→ PAGE EXCERPT:
Finding the First Occurrence using a WITH Derived Table

Using the Row_Number ordered analytic and by partitioning of Product_ID and the sorting by Sale_Date ASC we are bringing back only the first occurrence of a row based on the earliest Sale_Date. This can be done because we are placing our query in a derived table and then selecting from that derived table using a WHERE clause.

Finding the Last Occurrence using a WITH Derived Table

Using the Row_Number ordered analytic and by partitioning of Product_ID and the sorting by Sale_Date DESC we are bringing back only the first occurrence of a row based on the latest Sale_Date. This can be done because we are placing our query in a derived table and then selecting from that derived table using a WHERE clause.

Ordered Analytics OVER

SELECT

Product_ID as Prod ,Sale_Date ,Daily_Sales

,SUM(Daily_Sales) OVER(PARTITION BY Sale_Date) AS Total

,AVG(Daily_Sales) OVER(PARTITION BY Sale_Date) AS Avg

,COUNT(Daily_Sales) OVER(PARTITION BY Sale_Date) AS Cnt

,MIN(Daily_Sales) OVER(PARTITION BY Sale_Date) AS Min

,MAX(Daily_Sales) OVER(PARTITION BY Sale_Date) AS Max

FROM Sales_Table

Not all rows are shown in the answer set

Above is an example of the Ordered Analytics that uses the keyword OVER.

RANK and DENSE RANK

SELECT

Product_ID,

Daily_Sales,

RANK() OVER (ORDER BY Daily_Sales ASC) as "Rank",

DENSE_RANK() OVER(Order By Daily_Sales ASC) as "DenseRank"

FROM Sales_Table

WHERE Product_ID in(1000, 2000)

Above is an example of the RANK and DENSE_RANK commands. Notice the difference in the ties and the next ranking.

RANK Defaults to Ascending Order

SELECT Product_ID ,Sale_Date , Daily_Sales,

RANK() OVER (ORDER BY Daily_Sales) AS Rank1

FROMSales_Table

WHERE Product_ID IN (1000, 2000) ;

The RANK OVER command defaults the Sort to ASC.

Getting RANK to Sort in DESC Order

SELECT Product_ID ,Sale_Date , Daily_Sales,

RANK() OVER (ORDER BY Daily_Sales DESC)

AS Rank1

FROM Sales_Table WHERE Product_ID IN (1000, 2000) ;

Utilize the DESC keyword in the ORDER BY statement to rank in descending order.

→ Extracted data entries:
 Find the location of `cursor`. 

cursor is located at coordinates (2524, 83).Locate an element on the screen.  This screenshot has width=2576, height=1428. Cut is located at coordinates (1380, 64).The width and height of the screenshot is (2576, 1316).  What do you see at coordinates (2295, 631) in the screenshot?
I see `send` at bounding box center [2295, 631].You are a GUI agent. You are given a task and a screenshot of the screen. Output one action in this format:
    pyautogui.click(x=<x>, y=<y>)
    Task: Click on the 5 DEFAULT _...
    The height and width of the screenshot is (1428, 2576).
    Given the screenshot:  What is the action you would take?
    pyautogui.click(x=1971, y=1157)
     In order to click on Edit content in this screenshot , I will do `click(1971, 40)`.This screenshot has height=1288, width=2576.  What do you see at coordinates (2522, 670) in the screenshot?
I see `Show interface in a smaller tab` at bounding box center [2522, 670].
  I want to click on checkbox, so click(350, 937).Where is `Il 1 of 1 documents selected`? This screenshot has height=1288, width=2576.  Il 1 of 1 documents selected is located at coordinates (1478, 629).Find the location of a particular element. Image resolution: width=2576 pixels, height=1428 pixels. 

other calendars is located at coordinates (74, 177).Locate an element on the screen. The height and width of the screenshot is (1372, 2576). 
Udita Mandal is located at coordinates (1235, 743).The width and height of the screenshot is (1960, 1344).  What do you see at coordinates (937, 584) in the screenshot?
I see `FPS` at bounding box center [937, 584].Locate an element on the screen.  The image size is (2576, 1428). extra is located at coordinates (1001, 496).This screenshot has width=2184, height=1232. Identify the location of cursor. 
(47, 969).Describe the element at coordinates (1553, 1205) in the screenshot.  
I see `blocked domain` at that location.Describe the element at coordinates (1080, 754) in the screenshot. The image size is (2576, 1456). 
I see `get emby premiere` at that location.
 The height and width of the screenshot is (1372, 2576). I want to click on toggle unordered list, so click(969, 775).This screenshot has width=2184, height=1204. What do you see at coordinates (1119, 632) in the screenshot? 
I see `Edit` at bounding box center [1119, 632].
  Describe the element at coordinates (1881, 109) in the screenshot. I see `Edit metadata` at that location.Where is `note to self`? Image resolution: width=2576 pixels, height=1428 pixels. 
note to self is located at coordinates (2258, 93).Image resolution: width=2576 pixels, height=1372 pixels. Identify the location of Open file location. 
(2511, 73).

→ WHAT THE EXERCISE ASKS: Extend the SQL ordered analytics excerpt past its final sentence, in the same style.

→ RESPONSE TO THE TASK:
RANK OVER and PARTITION BY

SELECT Product_ID ,Sale_Date , Daily_Sales,

RANK() OVER (PARTITION BY Product_ID

ORDER BY Daily_Sales DESC) AS Rank1

FROM Sales_Table WHERE Product_ID IN (1000, 2000) ;

What does the PARTITION Statement in the RANK OVER do? It resets the rank.

PERCENT_RANK OVER

SELECT Product_ID ,Sale_Date , Daily_Sales,

PERCENT_RANK() OVER (PARTITION BY PRODUCT_ID

ORDER BY Daily_Sales DESC) AS PercentRank1

FROM Sales_Table WHERE Product_ID in (1000, 2000) ;

We now have added a Partition statement which resets on Product_ID so this produces 7 rows for each of our Product_IDs.

PERCENT_RANK OVER with 14 rows in Calculation

SELECT Product_ID ,Sale_Date , Daily_Sales,

PERCENT_RANK()

OVER ( ORDER BY Daily_Sales DESC) AS PercentRank1

FROM Sales_Table WHERE Product_ID IN (1000, 2000) ;

Percent_Rank is just like RANK, however, it gives you the Rank as a percent, but only a percent of all the other rows up to 100%.

PERCENT_RANK OVER with 21 rows in Calculation

SELECT Product_ID ,Sale_Date , Daily_Sales,

PERCENT_RANK() OVER ( ORDER BY Daily_Sales DESC)

AS PercentRank1

FROM Sales_Table ;

Percent_Rank is just like RANK, however, it gives you the Rank as a percent but only a percent of all the other rows up to 100%.

Quiz – What Causes the Product_ID to Reset?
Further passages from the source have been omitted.